A set differs from a map because it stores only keys. There is no associated value. The main operations are insert, contains, and delete.

Solution

Implement the set as a hash table that stores keys directly.

HashSet:
    buckets: array of bucket
    size: number of stored keys
    capacity: number of buckets

Membership uses the same bucket selection rule as a hash table.

contains(set, key):
    i = hash(key) mod set.capacity

    for each stored_key in set.buckets[i]:
        if stored_key == key:
            return true

    return false

Insertion adds the key only if it is not already present.

insert(set, key):
    i = hash(key) mod set.capacity

    for each stored_key in set.buckets[i]:
        if stored_key == key:
            return false

    append key to set.buckets[i]
    set.size = set.size + 1
    return true

Deletion removes the key if it exists.

delete(set, key):
    i = hash(key) mod set.capacity

    for each stored_key in set.buckets[i]:
        if stored_key == key:
            remove stored_key
            set.size = set.size - 1
            return true

    return false

Discussion

A set is the simplest useful abstraction built on top of hashing.
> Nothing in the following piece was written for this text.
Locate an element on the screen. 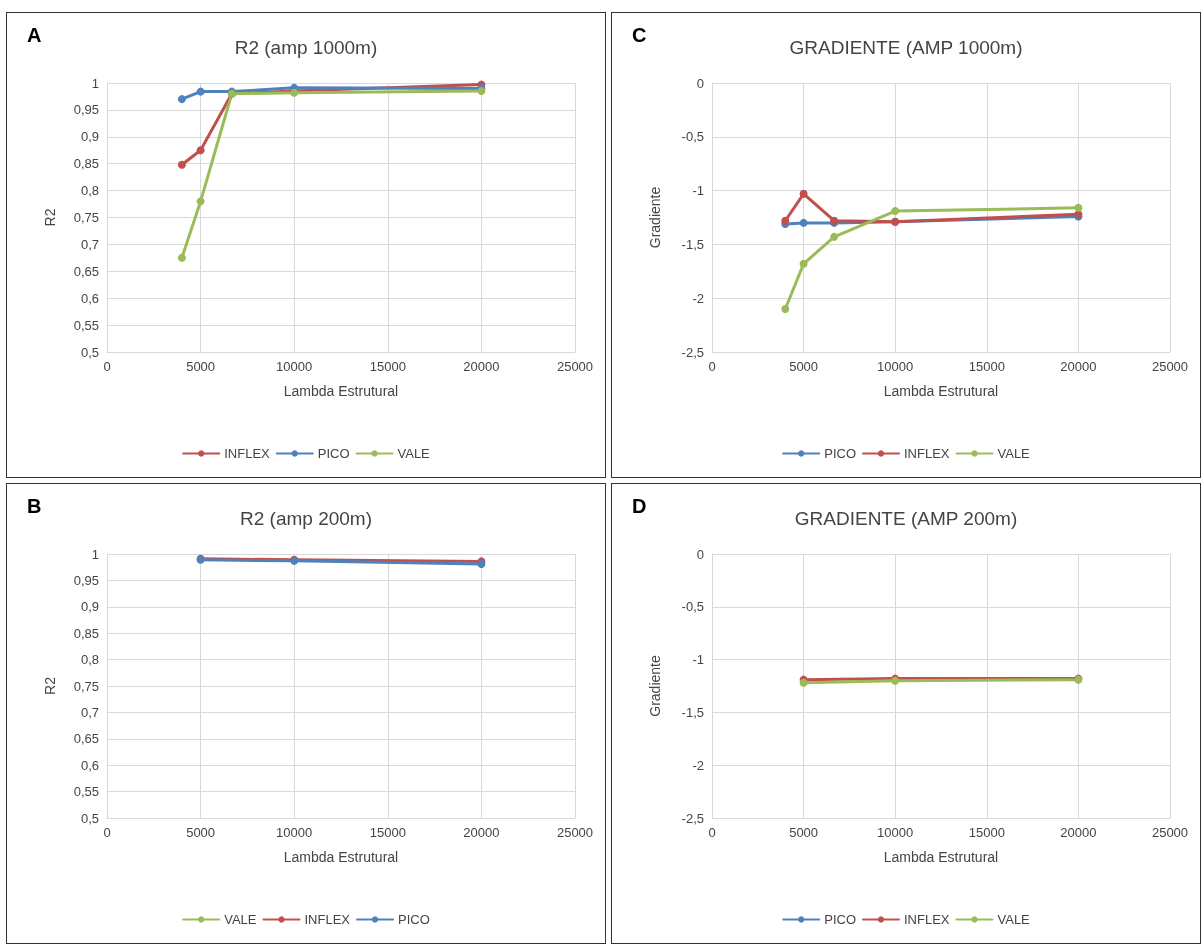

It answers the question “have I seen this key before?” without storing extra data. This makes it a natural tool for deduplication, graph traversal, cache membership, duplicate detection, and constraint checking.

The central invariant is uniqueness. At most one copy of a key may exist in the set. Insertion must therefore check for an existing equal key before appending a new one. If insertion skips this check, membership may still appear to work, but size becomes wrong, deletion becomes ambiguous, and algorithms that rely on distinctness become incorrect.
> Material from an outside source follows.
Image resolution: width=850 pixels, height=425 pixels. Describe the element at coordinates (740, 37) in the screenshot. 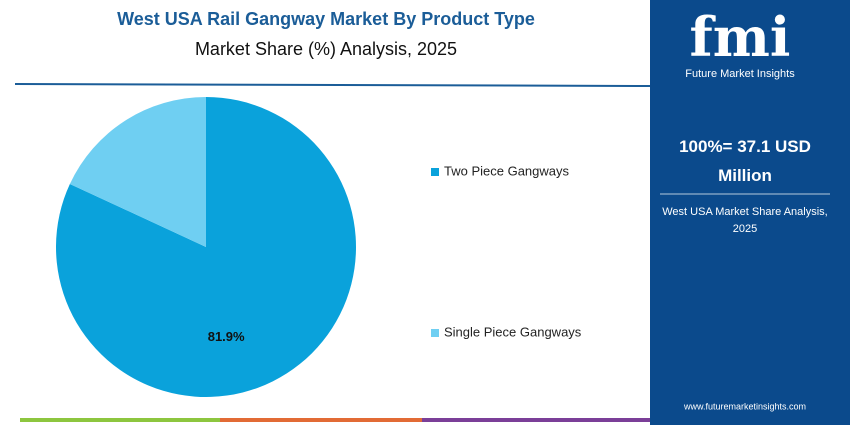

I see `logo: fmi` at that location.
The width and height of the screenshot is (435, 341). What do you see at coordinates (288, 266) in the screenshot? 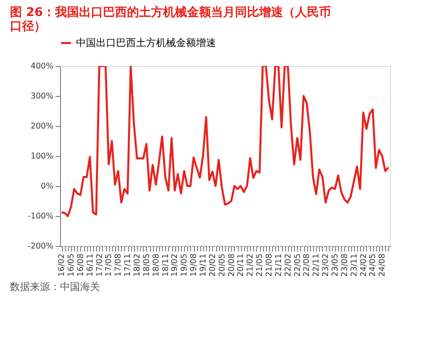
I see `x-tick-label: 22/02` at bounding box center [288, 266].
Sets use the same equality and hashing contract as maps. Equal keys must have equal hashes. Unequal keys may collide, so contains must compare actual keys after selecting the bucket.

The choice between hash set and ordered set depends on required operations. A hash set is usually better for membership and insertion when no ordering is needed. An ordered set is better when the algorithm needs sorted iteration, range queries, predecessor, or successor operations.

Correctness

The correctness of contains follows from the placement invariant. When a key is inserted, it is placed in the bucket selected by hash(key) mod capacity. A later membership test computes the same index and searches the same bucket. If the key is present, direct equality comparison finds it.
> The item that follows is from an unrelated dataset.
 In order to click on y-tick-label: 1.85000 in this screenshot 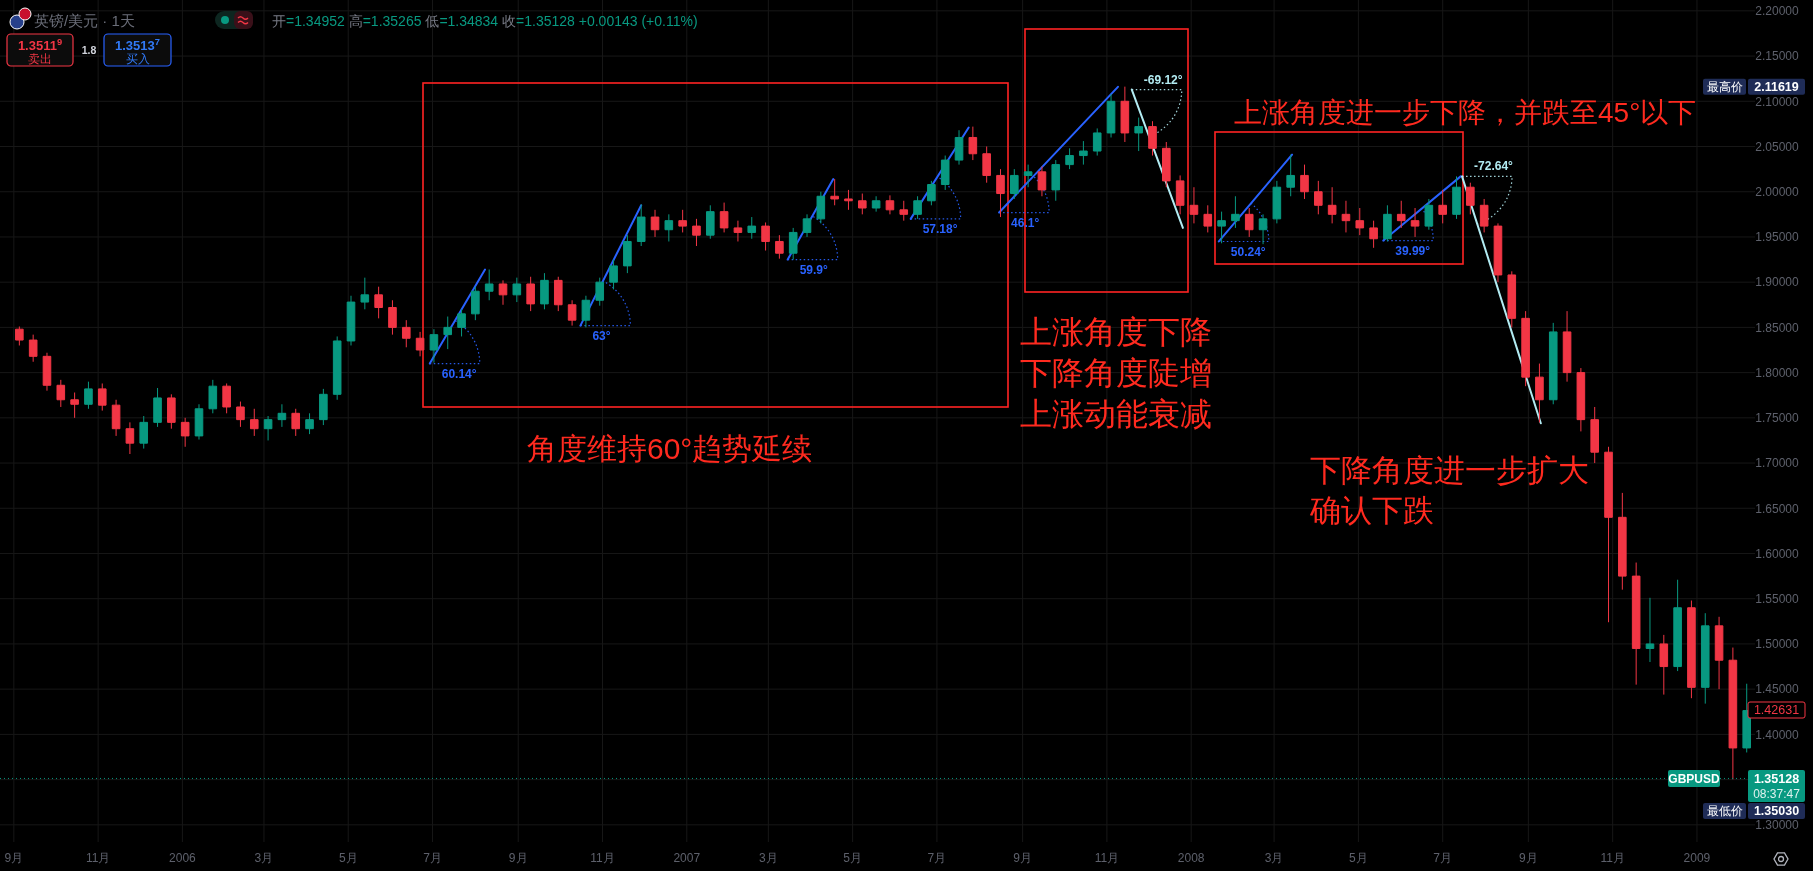, I will do `click(1778, 328)`.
The correctness of insert depends on the uniqueness check. If an equal key already exists in the selected bucket, insertion returns without modifying the set. If no equal key exists in that bucket, the placement invariant guarantees that no equal key exists anywhere else in the set, so appending the key preserves uniqueness.

Deletion is correct because it examines the only bucket where the key can appear. If the key is found, removing it makes future membership tests return false. If the key is not found in that bucket, the key is absent from the set.

Complexity

With a good hash function and bounded load factor, contains, insert, and delete take expected O(1) time.

The worst case is O(n) when many keys collide into the same bucket or probe sequence.

Resizing costs O(n) when it happens, but with geometric growth the amortized insertion cost remains expected O(1).

Space usage is O(n + m), where n is the number of stored keys and m is the number of buckets. In many implementations, m is kept proportional to n.

Example

Suppose you want to remove duplicates from a stream while preserving first occurrence order.

deduplicate(items):
    seen = empty set
    output = empty list

    for item in items:
        if not contains(seen, item):
            insert(seen, item)
            append item to output

    return output

For input:

["go", "lean", "go", "rust", "lean", "zig"]

the output is:

["go", "lean", "rust", "zig"]

The set stores the keys already emitted. Each duplicate is detected by membership before it reaches the output list.

Implementation Notes

Use a hash set when the only question is membership. Do not store dummy values in a map unless the language lacks a native set type.

Keep the equality rule explicit for composite keys. If two records are considered the same by id, then the set should hash and compare by id.

Be careful with mutable keys. If a key is modified after insertion, its hash bucket may no longer match its current value. This can make the key impossible to find or delete.

When iteration order matters, remember that most hash sets do not guarantee stable order. Use an ordered set, a linked hash set, or a separate output list if order is part of the result.

Common Mistakes

Allowing duplicate keys inside the set.

Using a set when the algorithm requires counts. Use a frequency map instead.

Relying on hash set iteration order.

Mutating keys after insertion.

Using identity equality when value equality is required.

Using value equality when identity equality is required.